Then we used hierarchical partitioning method to compare the independent effects of different variables included in the best models using the function “hier.part” in R package “hier.part” (Chevan and Sutherland, 1991). In this analysis, the root-mean-square was used for the measure of the goodness of fit for binomial model. To further compare the effects of different variables on proportions of fleshy-fruited species, we conducted multiple spatial linear autoregressions with error model (SAR, Diniz-Filho et al., 2003; Hawkins et al., 2007; Supplementary Table 7), in which all variables included in the BMA best models were used as predictors of the proportion of fleshy-fruited species. For different species groups, the distances where the Moran’s I of the geographical patterns in the proportion of fleshy-fruited species became zero (Supplementary Figure 6) were used to define the neighborhood of each grid cell following previous studies. The Moran’s I of the residuals of SAR models were significantly reduced, suggesting that the SAR models have accounted for the spatial autocorrelation in the response variables. Spatial autoregressions were conducted using the R package “spatialreg” (Haining, 1990). The multicollinearity among variables was evaluated using the variance inflation factor (VIF), which was estimated by the function “vif” in R package “car” ver. 3.0-10 (Fox and Weisberg, 2018). The results indicated that the VIF for all the variables were less than 10 in all but one case (Supplementary Table 6).

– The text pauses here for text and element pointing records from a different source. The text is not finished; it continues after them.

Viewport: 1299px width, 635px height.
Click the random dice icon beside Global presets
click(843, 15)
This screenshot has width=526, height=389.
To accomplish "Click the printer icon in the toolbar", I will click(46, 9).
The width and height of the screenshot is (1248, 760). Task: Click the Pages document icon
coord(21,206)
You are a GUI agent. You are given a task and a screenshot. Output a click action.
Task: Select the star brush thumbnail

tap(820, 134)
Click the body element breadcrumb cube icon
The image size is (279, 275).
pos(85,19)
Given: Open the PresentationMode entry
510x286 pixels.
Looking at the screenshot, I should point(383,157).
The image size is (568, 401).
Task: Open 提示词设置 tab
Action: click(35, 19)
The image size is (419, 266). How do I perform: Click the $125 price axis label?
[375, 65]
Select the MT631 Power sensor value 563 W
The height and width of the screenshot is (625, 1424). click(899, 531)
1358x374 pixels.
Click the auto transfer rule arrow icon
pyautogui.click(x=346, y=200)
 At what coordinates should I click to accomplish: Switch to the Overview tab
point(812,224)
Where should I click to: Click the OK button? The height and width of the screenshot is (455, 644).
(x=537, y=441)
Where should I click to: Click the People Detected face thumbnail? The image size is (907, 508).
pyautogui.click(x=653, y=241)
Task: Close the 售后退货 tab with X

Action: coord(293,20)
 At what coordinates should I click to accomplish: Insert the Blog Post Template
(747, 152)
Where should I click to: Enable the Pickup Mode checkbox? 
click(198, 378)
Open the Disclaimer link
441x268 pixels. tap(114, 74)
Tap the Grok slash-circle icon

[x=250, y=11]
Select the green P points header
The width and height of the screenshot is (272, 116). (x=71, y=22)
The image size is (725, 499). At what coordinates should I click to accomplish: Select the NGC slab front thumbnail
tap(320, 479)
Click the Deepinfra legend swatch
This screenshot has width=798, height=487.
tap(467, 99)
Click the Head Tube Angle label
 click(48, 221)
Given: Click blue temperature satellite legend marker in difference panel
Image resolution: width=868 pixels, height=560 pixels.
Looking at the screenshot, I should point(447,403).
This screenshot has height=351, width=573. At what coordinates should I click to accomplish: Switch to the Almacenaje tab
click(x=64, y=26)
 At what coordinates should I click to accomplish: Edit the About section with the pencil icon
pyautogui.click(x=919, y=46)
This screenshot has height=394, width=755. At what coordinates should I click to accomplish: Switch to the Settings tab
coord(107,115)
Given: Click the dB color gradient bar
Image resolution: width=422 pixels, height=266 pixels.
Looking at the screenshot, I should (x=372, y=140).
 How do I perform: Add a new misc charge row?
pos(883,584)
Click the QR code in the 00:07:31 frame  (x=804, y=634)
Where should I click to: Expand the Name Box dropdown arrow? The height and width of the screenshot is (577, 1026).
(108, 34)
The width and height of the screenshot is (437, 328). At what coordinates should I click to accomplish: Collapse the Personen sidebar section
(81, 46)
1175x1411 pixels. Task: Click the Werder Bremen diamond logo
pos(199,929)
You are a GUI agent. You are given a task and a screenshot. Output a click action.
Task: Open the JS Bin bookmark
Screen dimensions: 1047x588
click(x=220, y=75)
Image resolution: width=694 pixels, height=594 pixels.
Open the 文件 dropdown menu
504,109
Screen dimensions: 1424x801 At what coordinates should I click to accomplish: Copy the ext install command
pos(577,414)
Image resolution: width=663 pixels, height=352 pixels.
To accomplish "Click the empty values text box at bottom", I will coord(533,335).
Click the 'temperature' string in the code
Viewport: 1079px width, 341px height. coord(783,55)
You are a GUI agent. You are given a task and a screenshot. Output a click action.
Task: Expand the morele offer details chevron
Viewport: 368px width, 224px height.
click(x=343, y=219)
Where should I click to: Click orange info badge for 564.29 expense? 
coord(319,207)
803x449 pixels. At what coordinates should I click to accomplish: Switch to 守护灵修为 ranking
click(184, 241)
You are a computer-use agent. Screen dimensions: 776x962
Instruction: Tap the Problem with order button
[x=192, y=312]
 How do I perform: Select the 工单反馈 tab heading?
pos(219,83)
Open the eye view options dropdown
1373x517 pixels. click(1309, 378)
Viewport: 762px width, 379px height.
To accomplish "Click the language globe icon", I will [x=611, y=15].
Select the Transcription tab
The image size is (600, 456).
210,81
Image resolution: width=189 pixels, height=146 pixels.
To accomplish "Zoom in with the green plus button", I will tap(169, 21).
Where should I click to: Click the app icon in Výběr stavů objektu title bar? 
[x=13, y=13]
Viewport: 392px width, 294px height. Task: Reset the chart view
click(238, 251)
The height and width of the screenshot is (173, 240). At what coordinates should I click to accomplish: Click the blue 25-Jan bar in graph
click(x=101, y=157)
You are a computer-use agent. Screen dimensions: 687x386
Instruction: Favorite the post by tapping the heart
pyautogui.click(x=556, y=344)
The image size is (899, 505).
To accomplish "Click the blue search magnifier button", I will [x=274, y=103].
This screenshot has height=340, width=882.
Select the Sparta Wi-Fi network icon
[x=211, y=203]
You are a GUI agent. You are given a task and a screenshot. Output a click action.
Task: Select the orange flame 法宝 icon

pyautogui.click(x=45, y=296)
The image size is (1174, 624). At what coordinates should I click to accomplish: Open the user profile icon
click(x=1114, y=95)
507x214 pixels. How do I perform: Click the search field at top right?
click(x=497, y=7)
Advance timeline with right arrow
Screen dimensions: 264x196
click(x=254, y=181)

All analyses were performed in R 3.4.3 (R Core Team, 2017).

Results

Patterns in Proportion of Fleshy-Fruited Species

Overall, fleshy-fruited species accounted for 19.9% of angiosperm species in China (see Supplementary Table 1). Trees had the highest proportion of fleshy-fruited species (50.5%), followed by shrubs (44.1%). Herbaceous species had the lowest proportion (5.94%) of fleshy-fruited species.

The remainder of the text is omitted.